Morticians, sometimes called undertakers or funeral directors, help mourners plan the details of funerals and manage the day-to-day operations of funeral homes. To become a mortician, a candidate must obtain an associate degree in mortuary science, complete a formal apprenticeship that typically lasts from one to three years and obtain a license from the state in which he plans to practice.
National Pay Scale
Figures published by the U.S. Bureau of Labor Statistics state that the median pay for morticians as of May 2012 was $46,840 a year. This means that half of all morticians earned less and the other half earned more. The 50 percent of morticians whose earnings most closely aligned with the median pay made between $35,350 and $62,760 per year.

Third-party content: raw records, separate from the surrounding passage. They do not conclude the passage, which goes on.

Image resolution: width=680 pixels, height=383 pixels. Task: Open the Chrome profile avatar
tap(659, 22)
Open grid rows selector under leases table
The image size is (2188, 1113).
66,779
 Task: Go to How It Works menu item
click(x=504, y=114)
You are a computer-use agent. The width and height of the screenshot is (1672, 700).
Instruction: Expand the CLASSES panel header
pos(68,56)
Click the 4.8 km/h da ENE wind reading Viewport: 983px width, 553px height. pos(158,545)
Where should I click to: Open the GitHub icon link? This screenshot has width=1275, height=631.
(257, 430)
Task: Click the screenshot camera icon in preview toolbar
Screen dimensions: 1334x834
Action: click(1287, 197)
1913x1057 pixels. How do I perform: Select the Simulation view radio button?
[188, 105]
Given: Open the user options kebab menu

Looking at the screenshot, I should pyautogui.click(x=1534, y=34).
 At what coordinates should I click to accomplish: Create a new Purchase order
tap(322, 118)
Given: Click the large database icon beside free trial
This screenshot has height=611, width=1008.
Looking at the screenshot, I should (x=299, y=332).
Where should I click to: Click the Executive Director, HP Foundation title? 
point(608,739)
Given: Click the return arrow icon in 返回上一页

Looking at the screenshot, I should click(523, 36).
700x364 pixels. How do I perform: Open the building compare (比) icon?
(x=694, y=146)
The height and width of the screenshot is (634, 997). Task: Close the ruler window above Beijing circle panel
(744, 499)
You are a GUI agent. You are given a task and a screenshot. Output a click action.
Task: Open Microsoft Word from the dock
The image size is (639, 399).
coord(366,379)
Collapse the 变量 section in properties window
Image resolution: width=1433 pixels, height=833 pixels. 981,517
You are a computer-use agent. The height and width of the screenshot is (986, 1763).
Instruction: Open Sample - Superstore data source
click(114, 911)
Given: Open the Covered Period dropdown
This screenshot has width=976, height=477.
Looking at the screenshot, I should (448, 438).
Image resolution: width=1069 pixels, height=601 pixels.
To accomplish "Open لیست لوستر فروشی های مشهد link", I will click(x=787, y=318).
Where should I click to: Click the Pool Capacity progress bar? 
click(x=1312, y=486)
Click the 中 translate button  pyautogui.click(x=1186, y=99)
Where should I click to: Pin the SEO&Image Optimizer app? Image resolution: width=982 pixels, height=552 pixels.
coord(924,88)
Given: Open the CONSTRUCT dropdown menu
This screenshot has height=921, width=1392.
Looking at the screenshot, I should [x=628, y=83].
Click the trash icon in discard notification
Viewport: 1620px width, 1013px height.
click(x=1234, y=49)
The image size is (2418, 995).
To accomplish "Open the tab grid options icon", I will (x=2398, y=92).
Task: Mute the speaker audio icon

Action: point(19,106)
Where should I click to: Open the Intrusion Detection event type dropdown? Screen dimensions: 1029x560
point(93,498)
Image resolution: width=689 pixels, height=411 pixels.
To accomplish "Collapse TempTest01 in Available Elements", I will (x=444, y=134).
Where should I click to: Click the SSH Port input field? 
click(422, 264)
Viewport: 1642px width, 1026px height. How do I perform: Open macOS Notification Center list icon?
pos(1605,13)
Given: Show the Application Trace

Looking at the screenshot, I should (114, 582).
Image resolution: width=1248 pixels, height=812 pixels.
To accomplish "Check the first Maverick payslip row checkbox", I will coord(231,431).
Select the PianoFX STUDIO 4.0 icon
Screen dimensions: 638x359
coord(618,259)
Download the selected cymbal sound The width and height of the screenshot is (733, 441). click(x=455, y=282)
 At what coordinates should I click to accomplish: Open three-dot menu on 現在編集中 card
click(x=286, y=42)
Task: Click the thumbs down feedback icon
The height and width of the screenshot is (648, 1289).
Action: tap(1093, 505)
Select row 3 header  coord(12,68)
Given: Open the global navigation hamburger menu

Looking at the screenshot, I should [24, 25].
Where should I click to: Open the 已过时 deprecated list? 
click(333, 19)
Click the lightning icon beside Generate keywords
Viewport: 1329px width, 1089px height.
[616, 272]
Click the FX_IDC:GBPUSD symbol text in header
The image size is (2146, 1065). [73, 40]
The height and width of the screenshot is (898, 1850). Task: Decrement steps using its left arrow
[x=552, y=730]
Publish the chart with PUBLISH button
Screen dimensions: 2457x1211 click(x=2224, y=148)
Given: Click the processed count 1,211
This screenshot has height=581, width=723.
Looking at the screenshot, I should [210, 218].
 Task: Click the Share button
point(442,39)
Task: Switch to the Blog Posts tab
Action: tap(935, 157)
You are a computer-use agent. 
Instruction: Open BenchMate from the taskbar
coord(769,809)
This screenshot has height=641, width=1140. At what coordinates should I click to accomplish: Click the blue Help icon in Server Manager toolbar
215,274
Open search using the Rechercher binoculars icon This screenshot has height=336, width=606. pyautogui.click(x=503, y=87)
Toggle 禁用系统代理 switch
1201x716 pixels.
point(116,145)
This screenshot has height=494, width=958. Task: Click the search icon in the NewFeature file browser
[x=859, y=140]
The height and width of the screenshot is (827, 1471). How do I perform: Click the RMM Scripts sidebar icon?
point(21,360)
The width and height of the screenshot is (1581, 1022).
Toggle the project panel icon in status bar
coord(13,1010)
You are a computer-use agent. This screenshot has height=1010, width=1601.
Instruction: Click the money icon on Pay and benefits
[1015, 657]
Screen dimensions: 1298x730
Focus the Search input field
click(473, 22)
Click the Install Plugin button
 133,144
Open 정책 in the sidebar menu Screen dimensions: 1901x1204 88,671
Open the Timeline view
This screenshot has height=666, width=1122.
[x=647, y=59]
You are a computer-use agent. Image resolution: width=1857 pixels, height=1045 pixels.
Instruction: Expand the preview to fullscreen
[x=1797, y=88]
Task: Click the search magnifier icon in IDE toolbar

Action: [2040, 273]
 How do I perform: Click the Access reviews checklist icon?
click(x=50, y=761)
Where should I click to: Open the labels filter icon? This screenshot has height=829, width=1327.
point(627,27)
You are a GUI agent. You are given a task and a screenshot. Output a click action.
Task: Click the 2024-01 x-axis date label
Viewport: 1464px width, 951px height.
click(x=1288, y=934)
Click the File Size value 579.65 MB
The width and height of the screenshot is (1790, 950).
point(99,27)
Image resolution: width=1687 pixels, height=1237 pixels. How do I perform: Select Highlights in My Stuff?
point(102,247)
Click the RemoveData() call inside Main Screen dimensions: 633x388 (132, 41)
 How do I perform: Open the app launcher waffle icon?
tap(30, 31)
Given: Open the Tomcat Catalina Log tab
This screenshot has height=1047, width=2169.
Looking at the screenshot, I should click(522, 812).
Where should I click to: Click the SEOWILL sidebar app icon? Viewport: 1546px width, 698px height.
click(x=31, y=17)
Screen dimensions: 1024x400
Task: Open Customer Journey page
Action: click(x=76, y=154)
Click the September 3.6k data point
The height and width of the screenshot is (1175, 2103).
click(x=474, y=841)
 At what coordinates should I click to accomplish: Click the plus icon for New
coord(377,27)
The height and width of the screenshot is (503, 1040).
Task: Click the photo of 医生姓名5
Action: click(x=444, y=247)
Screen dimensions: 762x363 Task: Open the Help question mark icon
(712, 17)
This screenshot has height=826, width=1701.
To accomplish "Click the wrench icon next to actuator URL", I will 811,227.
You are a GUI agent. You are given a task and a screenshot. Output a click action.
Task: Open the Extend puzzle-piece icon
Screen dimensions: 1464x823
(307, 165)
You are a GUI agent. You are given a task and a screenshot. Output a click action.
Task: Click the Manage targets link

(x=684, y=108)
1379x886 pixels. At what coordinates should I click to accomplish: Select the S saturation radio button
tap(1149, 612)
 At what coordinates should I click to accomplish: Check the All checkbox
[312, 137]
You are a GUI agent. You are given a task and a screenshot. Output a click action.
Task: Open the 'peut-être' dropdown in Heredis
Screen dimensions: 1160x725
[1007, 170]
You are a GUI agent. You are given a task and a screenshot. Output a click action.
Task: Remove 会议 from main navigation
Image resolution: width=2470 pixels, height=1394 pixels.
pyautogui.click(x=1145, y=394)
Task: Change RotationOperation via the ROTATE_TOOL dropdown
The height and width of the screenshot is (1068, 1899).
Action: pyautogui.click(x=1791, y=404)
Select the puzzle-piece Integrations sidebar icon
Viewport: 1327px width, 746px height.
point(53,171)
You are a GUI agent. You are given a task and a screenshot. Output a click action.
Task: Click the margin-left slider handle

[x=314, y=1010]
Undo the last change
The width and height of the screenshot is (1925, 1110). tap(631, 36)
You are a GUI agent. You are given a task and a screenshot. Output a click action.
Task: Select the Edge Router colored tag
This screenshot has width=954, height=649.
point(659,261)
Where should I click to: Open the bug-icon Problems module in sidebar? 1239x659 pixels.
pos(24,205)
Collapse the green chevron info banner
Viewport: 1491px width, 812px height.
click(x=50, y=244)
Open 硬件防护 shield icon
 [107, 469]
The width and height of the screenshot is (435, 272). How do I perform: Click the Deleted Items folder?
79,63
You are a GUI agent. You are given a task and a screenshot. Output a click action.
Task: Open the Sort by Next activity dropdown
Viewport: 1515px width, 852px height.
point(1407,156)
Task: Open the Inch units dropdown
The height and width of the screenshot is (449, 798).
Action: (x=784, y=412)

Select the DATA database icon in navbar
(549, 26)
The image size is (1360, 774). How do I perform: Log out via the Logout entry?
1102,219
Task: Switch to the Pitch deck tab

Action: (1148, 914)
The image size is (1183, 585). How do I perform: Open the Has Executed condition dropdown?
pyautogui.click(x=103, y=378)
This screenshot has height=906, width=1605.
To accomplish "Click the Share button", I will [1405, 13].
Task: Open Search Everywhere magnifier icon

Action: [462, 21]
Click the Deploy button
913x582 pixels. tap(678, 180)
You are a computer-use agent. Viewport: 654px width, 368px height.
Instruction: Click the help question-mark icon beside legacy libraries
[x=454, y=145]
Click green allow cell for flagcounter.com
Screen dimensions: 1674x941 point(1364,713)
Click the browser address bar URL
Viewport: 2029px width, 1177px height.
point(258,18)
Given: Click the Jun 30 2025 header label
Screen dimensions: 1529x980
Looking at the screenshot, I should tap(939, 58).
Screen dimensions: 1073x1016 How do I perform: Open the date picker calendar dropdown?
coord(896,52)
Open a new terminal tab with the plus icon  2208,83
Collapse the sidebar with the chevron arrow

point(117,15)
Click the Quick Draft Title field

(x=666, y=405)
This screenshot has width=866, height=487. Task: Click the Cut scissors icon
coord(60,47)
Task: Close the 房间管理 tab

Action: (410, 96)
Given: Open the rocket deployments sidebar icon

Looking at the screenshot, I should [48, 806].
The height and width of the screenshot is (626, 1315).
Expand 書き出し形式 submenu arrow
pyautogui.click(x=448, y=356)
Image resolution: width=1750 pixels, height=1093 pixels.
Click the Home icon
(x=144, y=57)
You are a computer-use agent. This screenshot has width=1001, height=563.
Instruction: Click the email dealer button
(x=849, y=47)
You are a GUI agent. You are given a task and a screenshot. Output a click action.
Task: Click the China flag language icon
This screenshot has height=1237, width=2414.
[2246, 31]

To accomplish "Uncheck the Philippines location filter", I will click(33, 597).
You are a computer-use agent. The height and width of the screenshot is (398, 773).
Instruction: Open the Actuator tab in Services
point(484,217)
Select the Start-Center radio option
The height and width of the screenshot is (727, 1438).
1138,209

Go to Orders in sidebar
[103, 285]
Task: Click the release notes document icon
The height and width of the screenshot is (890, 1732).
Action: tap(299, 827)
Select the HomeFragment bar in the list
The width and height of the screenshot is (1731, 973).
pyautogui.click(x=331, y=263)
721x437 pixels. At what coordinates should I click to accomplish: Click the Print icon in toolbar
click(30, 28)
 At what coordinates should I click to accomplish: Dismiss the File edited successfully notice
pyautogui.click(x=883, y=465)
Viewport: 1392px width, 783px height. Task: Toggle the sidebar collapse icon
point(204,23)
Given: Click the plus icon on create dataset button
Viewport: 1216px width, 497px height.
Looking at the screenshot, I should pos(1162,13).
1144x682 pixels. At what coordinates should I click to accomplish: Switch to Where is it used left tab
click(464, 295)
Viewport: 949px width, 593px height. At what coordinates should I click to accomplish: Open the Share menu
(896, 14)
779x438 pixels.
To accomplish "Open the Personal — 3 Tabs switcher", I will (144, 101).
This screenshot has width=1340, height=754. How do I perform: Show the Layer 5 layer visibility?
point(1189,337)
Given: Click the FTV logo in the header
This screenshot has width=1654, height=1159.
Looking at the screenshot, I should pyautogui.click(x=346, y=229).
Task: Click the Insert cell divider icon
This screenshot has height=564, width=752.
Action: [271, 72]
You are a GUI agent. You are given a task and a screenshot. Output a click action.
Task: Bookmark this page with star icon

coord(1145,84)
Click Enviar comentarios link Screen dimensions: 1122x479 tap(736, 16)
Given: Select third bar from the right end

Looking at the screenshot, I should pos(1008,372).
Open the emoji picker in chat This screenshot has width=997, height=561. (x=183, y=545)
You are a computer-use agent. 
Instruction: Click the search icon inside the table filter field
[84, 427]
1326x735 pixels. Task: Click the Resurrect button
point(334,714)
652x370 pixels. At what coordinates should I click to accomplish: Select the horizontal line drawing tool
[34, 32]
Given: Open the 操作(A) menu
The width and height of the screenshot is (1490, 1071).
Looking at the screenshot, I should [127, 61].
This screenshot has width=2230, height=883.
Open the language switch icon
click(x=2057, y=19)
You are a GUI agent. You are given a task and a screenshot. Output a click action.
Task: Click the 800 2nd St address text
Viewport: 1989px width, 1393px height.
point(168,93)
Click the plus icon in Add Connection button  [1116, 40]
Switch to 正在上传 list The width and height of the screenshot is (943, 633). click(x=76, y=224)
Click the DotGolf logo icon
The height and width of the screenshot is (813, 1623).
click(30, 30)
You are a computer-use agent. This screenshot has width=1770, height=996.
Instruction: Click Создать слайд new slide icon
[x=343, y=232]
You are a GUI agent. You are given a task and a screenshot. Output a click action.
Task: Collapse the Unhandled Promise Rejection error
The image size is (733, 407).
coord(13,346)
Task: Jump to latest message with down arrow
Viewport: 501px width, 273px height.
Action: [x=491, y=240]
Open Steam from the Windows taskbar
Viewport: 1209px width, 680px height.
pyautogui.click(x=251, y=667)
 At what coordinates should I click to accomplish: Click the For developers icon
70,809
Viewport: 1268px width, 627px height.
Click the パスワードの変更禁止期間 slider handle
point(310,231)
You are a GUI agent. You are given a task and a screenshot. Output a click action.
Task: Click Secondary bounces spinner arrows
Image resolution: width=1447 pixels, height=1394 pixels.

The lowest-paid 10 percent earned $26,580 or less per year, while the highest-paid 10 percent made $80,900 or more per year.
National Average Pay
As of 2012, morticians across the United States reported an average approximate wage of $25.33 an hour and an average annual salary of $52,690. Nearly all morticians worked in private funeral homes, where they averaged $25.19 an hour and $52,390 per year. A few morticians worked for the federal government, however, and reported very high average pay rates of $34.31 an hour and $71,370 per year.
Pay Averages by State
According to the BLS, morticians working in the Southwest, Northeast and Great Lakes regions earned the highest average salaries in 2012. Those in Illinois earned the highest average salary, $75,240 per year, followed by morticians working in Maryland, who averaged $72,470 per year. Other high-paying states for this occupation included Connecticut at $71,470, California at $67,860 and Michigan at $66,150. Morticians in the Southeast tended to earn the lowest average rates of pay, though Kansas reported the very lowest average salary, $34,540.
While it may be sound morbid, the decade between 2010 and 2020 is a good time to become a funeral director. Largely because of the baby boom generation, America's aging population has never been bigger, which means a greater need for funeral services as baby boomers die in greater numbers. The BLS expects about 5,300 new jobs for morticians to be created by 2020. Job prospects will be best for candidates who get a bachelor's degree in mortuary science and for those trained to embalm bodies.